Take for example King Clone, the famous creosote ring an hour northeast of the Jurupa Oak in Johnson Valley. It's a ring of creosote bushes that germinated from a single seed about 11,700 years ago. Some of the clumps of creosote that make up King Clone may not be connected to the rest of the ring. Do they still share an individual identity with the rest of the ring? That depends on your definition of "individual." It also may depend on who's buying the beer for the botanists arguing the issue.

Not impressed with these scrubby oaks and scratchy creosotes? You want a real tree? Well, consider Pando. Few would dispute a quaking aspen's claim to the status of "tree," and Pando is an aspen to beat all aspens. It's a clonal clump of the picturesque tree growing in the Fishlake National Forest in Utah. It covers 106 acres. It has something like 40 thousand trunks. Its weight has been estimated at around 13 million pounds.

And though each of Pando's 40,000 trunks tend to get no more than 130 years old before they die, they're all connected by a single root system that is estimated to be 80,000 years old.
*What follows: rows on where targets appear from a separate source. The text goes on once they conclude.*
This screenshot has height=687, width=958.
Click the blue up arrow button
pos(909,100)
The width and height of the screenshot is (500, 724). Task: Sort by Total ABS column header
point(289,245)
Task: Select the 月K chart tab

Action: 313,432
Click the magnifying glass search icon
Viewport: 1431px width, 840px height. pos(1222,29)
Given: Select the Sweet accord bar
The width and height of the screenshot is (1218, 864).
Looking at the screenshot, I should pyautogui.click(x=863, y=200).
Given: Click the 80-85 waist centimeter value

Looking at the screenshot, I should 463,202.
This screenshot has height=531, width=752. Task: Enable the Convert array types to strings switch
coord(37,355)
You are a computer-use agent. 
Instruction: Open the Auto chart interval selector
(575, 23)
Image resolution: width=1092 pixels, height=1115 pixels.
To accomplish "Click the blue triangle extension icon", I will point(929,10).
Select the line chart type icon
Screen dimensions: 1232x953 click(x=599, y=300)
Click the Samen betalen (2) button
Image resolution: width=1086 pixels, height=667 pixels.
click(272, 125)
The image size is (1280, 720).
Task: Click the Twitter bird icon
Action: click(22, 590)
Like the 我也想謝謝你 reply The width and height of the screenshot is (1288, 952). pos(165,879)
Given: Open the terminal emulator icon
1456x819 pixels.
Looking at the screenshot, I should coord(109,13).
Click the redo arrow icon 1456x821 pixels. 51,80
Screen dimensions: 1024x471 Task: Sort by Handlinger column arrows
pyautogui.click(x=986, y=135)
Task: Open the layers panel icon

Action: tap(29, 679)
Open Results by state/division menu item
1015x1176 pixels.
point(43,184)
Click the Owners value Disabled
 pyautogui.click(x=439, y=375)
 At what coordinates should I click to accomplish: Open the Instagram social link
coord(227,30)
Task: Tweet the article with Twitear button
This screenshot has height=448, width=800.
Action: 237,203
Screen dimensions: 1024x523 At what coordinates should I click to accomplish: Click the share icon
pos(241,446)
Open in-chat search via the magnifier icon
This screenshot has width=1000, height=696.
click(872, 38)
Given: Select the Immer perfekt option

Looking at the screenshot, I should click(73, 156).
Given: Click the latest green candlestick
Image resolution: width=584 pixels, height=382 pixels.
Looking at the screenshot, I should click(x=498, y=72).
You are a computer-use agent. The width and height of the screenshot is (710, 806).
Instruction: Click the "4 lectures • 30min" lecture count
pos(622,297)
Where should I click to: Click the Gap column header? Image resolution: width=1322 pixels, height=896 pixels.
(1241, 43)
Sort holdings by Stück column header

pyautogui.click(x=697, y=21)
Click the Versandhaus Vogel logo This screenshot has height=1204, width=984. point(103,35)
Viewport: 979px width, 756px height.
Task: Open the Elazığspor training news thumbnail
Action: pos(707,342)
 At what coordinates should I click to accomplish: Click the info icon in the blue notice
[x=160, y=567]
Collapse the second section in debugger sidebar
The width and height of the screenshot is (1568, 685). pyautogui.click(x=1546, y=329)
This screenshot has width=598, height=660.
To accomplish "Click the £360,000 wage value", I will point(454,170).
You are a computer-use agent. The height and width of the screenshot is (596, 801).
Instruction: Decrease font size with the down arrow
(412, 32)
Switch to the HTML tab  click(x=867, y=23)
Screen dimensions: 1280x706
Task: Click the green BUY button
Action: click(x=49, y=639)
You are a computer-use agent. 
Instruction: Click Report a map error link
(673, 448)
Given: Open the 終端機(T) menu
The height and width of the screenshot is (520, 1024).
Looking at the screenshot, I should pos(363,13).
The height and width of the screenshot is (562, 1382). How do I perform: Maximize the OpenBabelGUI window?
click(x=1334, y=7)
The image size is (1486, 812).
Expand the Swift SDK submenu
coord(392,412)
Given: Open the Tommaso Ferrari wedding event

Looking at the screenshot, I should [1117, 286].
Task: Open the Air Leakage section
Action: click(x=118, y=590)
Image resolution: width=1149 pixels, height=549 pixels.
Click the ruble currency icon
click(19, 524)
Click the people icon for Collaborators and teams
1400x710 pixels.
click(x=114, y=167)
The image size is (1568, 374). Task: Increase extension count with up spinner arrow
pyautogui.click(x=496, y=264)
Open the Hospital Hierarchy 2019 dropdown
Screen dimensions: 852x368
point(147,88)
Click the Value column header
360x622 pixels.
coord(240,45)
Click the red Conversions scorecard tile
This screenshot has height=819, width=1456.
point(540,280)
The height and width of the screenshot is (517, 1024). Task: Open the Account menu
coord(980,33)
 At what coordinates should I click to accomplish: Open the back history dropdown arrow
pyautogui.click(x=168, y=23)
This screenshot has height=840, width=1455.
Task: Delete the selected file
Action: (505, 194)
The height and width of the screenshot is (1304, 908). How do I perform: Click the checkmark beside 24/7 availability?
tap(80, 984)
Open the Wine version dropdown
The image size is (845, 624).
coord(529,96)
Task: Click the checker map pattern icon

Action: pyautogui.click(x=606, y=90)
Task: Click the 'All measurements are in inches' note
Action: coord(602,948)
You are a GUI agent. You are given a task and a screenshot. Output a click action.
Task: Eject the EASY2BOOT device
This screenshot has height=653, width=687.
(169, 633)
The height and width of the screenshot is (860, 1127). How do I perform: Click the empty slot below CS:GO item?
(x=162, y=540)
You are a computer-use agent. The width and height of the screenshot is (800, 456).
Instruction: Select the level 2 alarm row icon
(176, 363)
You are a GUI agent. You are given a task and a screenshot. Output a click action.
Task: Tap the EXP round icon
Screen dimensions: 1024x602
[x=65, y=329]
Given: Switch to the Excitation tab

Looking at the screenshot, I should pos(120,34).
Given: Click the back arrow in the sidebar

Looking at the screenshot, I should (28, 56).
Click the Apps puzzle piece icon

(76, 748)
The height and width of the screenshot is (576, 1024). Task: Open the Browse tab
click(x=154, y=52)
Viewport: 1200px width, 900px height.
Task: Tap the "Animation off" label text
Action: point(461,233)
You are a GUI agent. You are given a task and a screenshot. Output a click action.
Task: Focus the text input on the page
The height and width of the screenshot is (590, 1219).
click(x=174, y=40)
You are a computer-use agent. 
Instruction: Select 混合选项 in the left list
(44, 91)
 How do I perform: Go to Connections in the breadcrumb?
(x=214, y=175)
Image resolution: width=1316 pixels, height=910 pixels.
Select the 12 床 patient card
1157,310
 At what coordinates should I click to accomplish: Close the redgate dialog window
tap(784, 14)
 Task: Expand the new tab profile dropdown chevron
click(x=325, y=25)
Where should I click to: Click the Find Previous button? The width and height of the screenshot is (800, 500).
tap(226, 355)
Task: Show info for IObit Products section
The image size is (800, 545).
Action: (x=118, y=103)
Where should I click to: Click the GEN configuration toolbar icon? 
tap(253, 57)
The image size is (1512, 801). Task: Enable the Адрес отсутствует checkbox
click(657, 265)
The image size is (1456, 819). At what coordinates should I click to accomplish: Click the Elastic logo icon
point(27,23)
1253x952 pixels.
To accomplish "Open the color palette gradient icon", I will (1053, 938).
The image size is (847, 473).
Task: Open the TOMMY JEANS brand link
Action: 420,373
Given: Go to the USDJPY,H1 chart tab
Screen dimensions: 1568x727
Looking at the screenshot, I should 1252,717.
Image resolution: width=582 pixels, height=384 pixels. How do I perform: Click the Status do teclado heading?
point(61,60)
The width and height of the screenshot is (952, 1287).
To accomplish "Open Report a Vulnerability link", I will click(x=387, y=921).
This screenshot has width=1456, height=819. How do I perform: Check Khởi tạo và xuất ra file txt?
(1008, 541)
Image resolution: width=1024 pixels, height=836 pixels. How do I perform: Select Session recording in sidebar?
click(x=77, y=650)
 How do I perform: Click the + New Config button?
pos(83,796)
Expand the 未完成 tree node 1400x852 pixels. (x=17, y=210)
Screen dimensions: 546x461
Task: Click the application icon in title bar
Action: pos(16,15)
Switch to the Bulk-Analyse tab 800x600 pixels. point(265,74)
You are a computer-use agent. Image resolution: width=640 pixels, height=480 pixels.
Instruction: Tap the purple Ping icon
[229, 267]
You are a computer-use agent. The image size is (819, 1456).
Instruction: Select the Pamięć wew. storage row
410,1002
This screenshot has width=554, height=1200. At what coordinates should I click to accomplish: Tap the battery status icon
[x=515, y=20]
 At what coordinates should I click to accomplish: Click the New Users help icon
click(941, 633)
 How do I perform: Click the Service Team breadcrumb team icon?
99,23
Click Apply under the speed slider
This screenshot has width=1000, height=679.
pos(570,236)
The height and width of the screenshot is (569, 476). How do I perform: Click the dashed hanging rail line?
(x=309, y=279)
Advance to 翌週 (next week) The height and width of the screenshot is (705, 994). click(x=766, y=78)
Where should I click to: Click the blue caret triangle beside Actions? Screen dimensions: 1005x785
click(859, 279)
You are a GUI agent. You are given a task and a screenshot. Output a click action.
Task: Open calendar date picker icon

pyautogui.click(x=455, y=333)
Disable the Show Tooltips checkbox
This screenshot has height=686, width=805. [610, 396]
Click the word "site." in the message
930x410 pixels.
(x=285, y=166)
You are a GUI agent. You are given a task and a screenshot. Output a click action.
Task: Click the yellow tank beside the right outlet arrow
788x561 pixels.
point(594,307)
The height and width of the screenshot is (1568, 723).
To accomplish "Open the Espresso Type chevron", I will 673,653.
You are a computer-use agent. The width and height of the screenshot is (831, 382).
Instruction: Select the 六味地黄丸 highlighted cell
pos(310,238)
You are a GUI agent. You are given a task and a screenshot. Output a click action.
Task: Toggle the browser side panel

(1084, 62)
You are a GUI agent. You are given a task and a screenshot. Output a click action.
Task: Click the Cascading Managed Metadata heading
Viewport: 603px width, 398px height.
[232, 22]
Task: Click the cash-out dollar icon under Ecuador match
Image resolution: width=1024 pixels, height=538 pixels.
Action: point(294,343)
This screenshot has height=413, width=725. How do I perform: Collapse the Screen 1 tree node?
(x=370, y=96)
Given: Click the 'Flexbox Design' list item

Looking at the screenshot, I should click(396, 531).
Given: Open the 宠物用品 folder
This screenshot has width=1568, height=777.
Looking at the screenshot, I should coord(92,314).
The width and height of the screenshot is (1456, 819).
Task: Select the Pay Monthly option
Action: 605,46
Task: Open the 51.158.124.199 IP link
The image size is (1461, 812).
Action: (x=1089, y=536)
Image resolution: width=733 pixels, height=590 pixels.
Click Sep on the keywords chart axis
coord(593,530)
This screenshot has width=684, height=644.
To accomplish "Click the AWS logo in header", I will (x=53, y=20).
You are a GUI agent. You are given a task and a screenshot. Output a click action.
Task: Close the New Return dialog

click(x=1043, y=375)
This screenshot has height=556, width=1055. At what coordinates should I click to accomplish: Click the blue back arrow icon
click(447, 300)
One individual organism, 80,000 years in age.

That means Pando germinated almost 74,000 years before 4004 BC.

Still, there's something about counting tree rings all in succession that's much more emotionally satisfying than guessing at the age of gigantic clonal rings and roots. In that second case, we generally figure out how fast the clonal clumps grow and do the math. But that takes algebra. Just counting? Anyone can grasp counting.

Fortunately, there's a way to get us past 4004 BC with just counting tree rings. But we need more than one tree to do it.

Trees put on fat growth rings in years in which they get enough water and nutrients. They put on thinner growth rings when conditions aren't as comfortable. That means that you can tell more or less what growing conditions were like over the course of a tree's life by looking at the patterns on the growth rings. And since those conditions tend to be the same for other trees nearby, the growth ring patterns for those years will tend to be the same.

Let's say you have a 500-year-old tree you've just cut down. (Don't actually do that.) You examine the rings and you find that when the tree was a mere 150 years old, 350 years ago, it went through a 27-year-long drought with three wet seasons in years 8, 9, and 22.

Down the hill is an ancient ruin of an adobe, and a rough-hewn log beam that once held up the roof -- a "viga" -- attracts your attention. You look at the rings in the exposed cross-section. At the outside edge of the log you see a familiar pattern: 27 years of thin rings with thicker rings at 8, 9, and 22. There are 600 rings between that drought pattern and the trunk. That means the tree was 600 years old when the drought hit 350 years ago. Which means you've got a record, in your two tree trunk cross sections, of 950 years of tree trunk history.

Dendrochronologists have done a more complicated version of that tree-ring matching with bristlecone pines in the White Mountains. They have described about 8,000 years of chronology recorded in the growth rings of those bristlecones, some of which may have died before the odometer rolled over to the year 1 A.D.

That means that we have a confirmed record of bristlecone pine growth rings stretching back a full two millennia before 4004 BC. At some point in the Sixth Millennium BC, that earliest bristlecone pine in the dendrochronological record sprouted from a pine nut in a range of mountains already surrounded by a new desert. Its first root pushed down as deep as it could reach toward the mountain's heart. The seed's developing leaf, thin as a blade of grass, pushed skyward through the gravelly soil.

Before long that leaf's tip broke the surface, came out into the open. It began to capture the sunlight to help it grow. And the evening and the morning were the first day.